Une décision «difficile»
 
Depuis deux décennies, c’est un ancien directeur d’école de l’État de New York, Leonard DiVittorio, qui pilote l’aventure estivale annuelle et qui continue d’amener à Sainte-Anne des dizaines de personnes. Son sourire, sa voix grave et sa dégaine dynamique sont bien connus des habitués du sanctuaire tricentenaire. Mais en avril, son sourire s’est effacé un instant pour confirmer à la grande «famille» du pèlerinage que l’été 2017 – le 95e du groupe – sera le dernier. Une décision «difficile» qui survient après avoir «scruté son âme, agonisé et prié».
 
M. DiVittorio prend part au pèlerinage annuel depuis 1972. Depuis 1998, c’est lui qui dirige et organise le groupe. Il rêvait d’honorer la promesse d’Andrew Ahearn en atteignant le 100e anniversaire, en 2022.
 
«Au cours des dernières années, plusieurs changements au sanctuaire ont eu un impact sur notre pèlerinage et sur plusieurs pèlerins et groupes de pèlerinage durant la neuvaine. Nous avons tous été en mesure d’affronter les tempêtes chaque année, jusqu’à cette année-ci», explique-t-il dans une lettre envoyée aux pèlerins le mois dernier. «Le principal changement majeur qui nous affecte grandement cette année est que le sanctuaire ne gère plus l’Auberge.»
 
En effet, la gestion de l’Auberge de la basilique, qui se trouve en face du sanctuaire et qui appartient aux rédemptoristes, est désormais confiée à l’agence de placement Divine & Diamond, spécialisée en hôtellerie et restauration. Les rédemptoristes ont annoncé plus tôt cette année la fermeture de la cafétéria de l’Auberge. Seuls des «déjeuners continentaux» seront servis.

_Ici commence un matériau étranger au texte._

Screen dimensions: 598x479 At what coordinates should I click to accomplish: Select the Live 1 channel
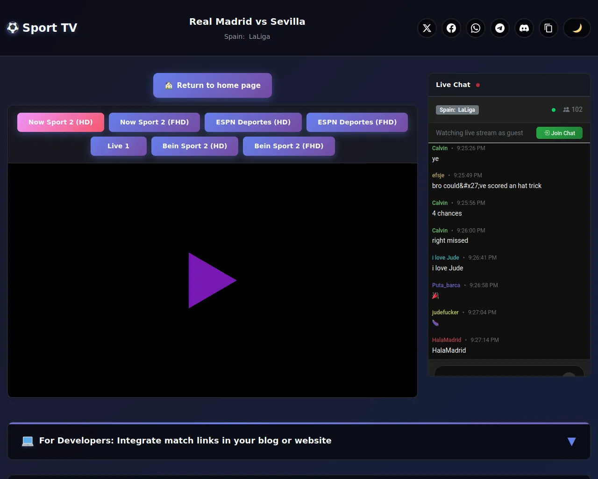pos(118,146)
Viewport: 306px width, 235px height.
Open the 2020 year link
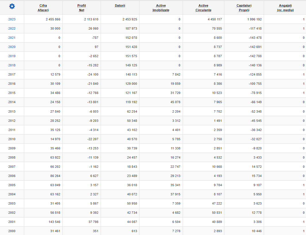[x=12, y=47]
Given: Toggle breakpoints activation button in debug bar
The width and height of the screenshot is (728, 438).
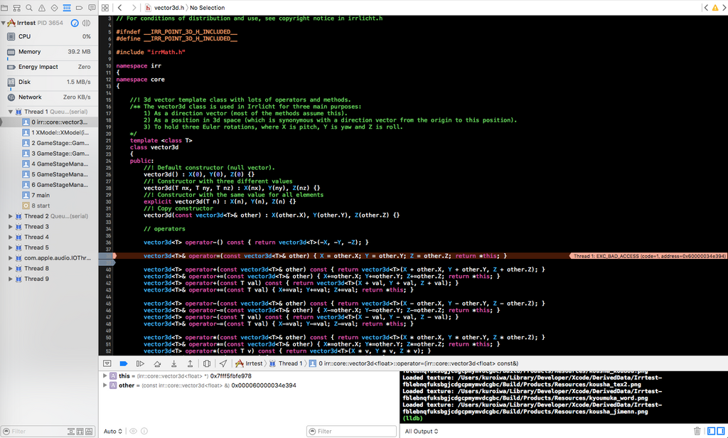Looking at the screenshot, I should 123,363.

Ils voulaient aussi interdire aux hôtes de consommer de la nourriture dans les chambres, mais cette disposition a été révoquée pour 2017 devant la grogne suscitée par cette décision, selon ce qu’a appris Présence.
 
La décision de mettre fin au pèlerinage annuel du Ahearn «est due à ce qui s’est passé avec l’Auberge, ainsi qu’à la manière dont nous avons été traités au cours des dernières années», précise M. DiVittorio, qui évite toutefois de donner trop de détails sur les tensions qu’il évoque. Il dit craindre pour l'avenir de la neuvaine en anglais et de l'Auberge, un endroit prisé par les groupes qui misent sur ce lieu pour dormir et manger à proximité de la basilique.
 
Le sanctuaire «attristé»
 
Du côté du sanctuaire de Sainte-Anne-de-Beaupré, on se dit «attristé» par cette décision.
 
«Depuis plus de 40 ans que je suis au sanctuaire et j’ai vu passer bien des groupes, des organisateurs», indique Assunta Bouchard, vice-rectrice du sanctuaire. «Maintenant c’est le tour du Ahearn. Cela nous met devant une évidence: nous ne sommes pas éternels, nous en tant qu’être humain. Par contre, et c’est ce qui est rassurant, c’est que la bonne sainte Anne continue et continuera d’être là. Le sanctuaire est bien debout.»
 
Elle affirme par ailleurs que la perte de ce groupe ne remet pas en question la neuvaine anglophone. «L’année prochaine c’est certain qu’il y aura une neuvaine anglaise», même si ce groupe n’y est pas, assure Mme Bouchard.
 
La vice-rectrice confie que le sanctuaire a l’intention de rendre un hommage particulier au pèlerinage du Ahearn lors de son dernier passage, en juillet. M. DiVittorio se dit «déchiré» devant cette intention et indique que si on le contacte à ce sujet, il devra avoir une bonne discussion avec les autorités du sanctuaire.
 
Les neuvaines de prière en français et en anglais se déroulent du 17 au 25 juillet et culminent avec la fête de sainte Anne et saint Joachim le 26 juillet.